Cera Smith (PhD, African American Studies & English Language and Literature)

Describe your project: 

As a GPE Fellow, I worked for the Yale Prison Education Initiative (YPEI) by building out their associate degree program in General Studies, in partnership with the University of New Haven (UNH).  I determined accreditation for distance learning, reviewed degree requirements and course equivalencies between Yale and UNH, proposed an advising model for the program, developed a degree progression mock-up document, calculated program capacity and prison needs, modeled classroom space usage, and built a degree requirement tracker mock-up for use with Salesforce.

What are the main skills that you acquired?

My participation in the fellowship provided me with an understanding of degree construction, from both a conceptual and logistical standpoint.  I learned proposal writing and practiced Excel (Google Sheets).  I learned how to translate conceptual needs into concrete outcomes.  I practiced informational interviewing, learned how to seek professional feedback on proposals, and developed research skills relevant to higher education administration (e.g. accreditation mechanisms).  Lastly, I gained the ability to collaborate with and address the needs of multiple institutions and organizations.

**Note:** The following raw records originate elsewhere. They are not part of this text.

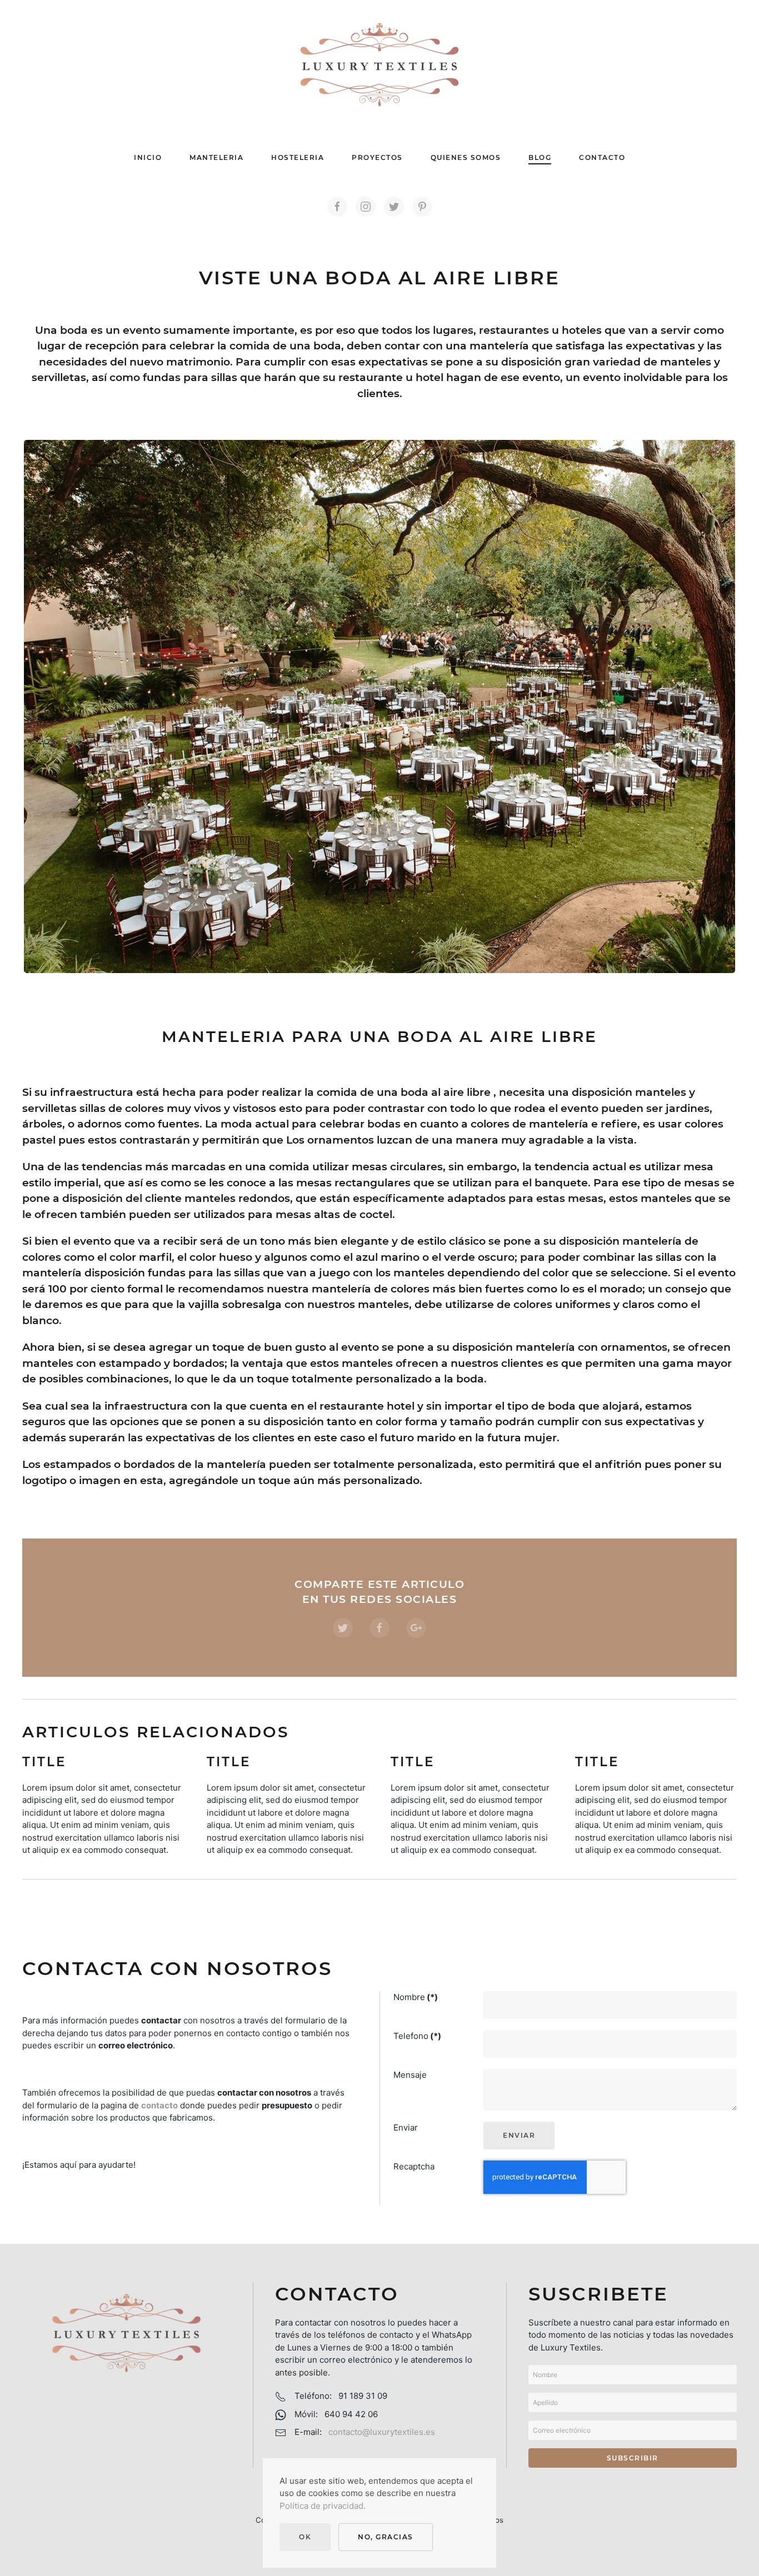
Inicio (148, 157)
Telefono (417, 2036)
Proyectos (377, 157)
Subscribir (632, 2458)
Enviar (405, 2127)
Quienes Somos (466, 157)
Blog (539, 157)
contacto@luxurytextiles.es (381, 2432)
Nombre (415, 1997)
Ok (305, 2537)
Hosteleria (297, 157)
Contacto (602, 157)
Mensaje (410, 2074)
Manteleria (216, 157)
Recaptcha (414, 2166)
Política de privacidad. (322, 2505)
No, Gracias (385, 2537)
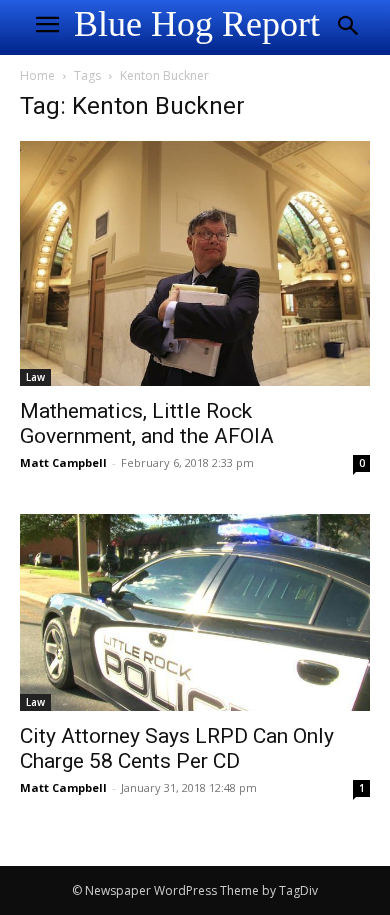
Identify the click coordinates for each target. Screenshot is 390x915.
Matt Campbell (63, 462)
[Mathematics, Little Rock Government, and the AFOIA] (195, 263)
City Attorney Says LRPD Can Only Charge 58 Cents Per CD (177, 748)
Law (35, 377)
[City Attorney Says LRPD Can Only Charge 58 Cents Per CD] (195, 612)
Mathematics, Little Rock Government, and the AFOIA (147, 423)
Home (37, 75)
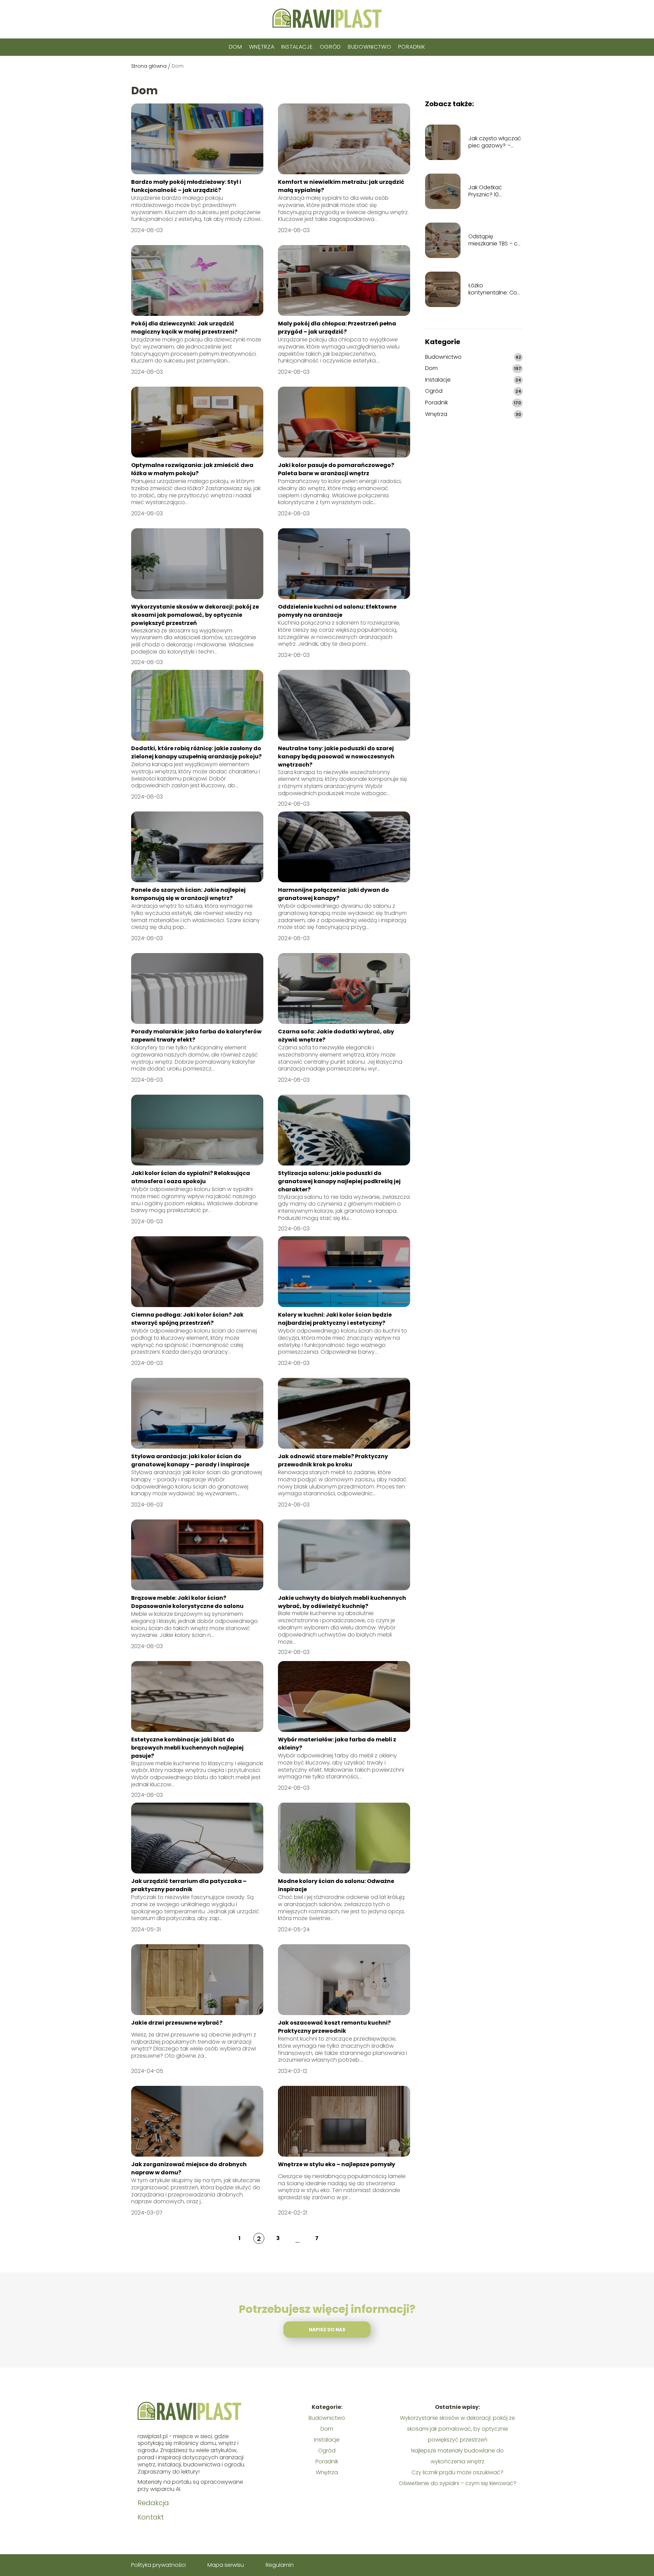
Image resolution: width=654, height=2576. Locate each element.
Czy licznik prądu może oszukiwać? (457, 2472)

What were the biggest challenges and learning opportunities of the fellowship?

Throughout the semester, my biggest challenge was figuring out how my ethical commitments to prison abolition aligned with the work I was doing for YPEI.  The biggest opportunities offered by the experience were the professional interactions I had with a broad range of people, from other college-in-prison and university administrators, to software technicians, to undergraduate volunteers.  The challenges and the opportunities helped me gain an understanding of how my political commitments influence my project goals and professional interactions.